4.2010; Cass. Sez. 2^ n. 16356 del 2.4.2008, dep. 18.4.2008; Cass. Sez. 1^ n. 18682 del 17.4.2008, dep. 8.5.2008;
Cass. Sez. 5^ n. 24341 del 26.5.2005, dep. 28.6.2005; Cass. n. 4254/89, rv. 180856; Cass. n. 11410/86, rv. 174046; Cass. n. 234/86, rv. 171556).
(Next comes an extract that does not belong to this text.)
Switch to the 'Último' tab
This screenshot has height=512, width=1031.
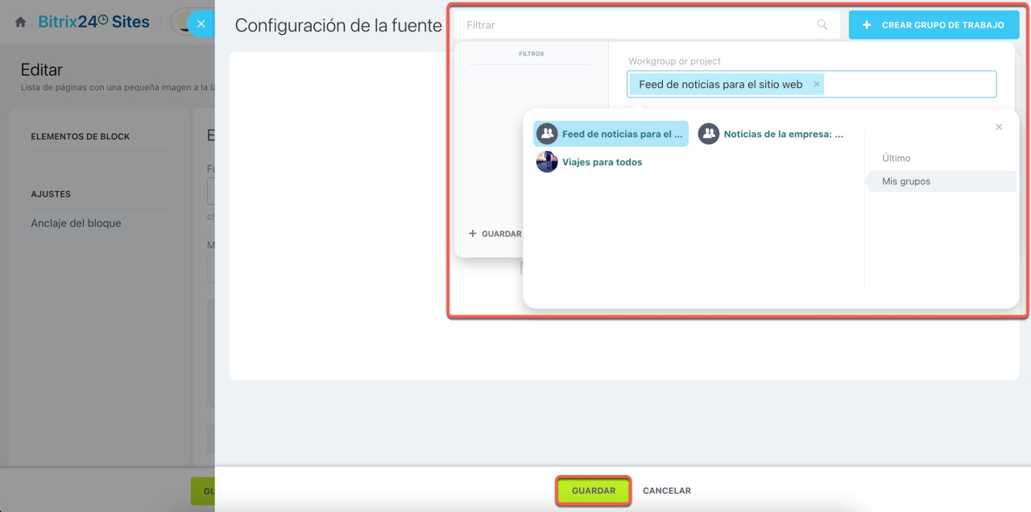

3 – All’inammissibilità del ricorso consegue, ex art. 616 c.p.p., la condanna del ricorrente alle spese processuali e al versamento a favore della Cassa delle Ammende di una somma che stimasi equo quantificare in Euro 1.000,00 alla luce dei profili di colpa ravvisati nell’impugnazione, secondo i principi affermati dalla Corte costituzionale nella sentenza n. 186/2000.
P.Q.M.
La Corte Suprema di Cassazione, Seconda Sezione Penale, dichiara inammissibile il ricorso e condanna il ricorrente al pagamento delle spese processuali e della somma di Euro 1.000,00 alla Cassa delle Ammende.
Testo non ufficiale. La sola stampa del bollettino ufficiale ha carattere legale.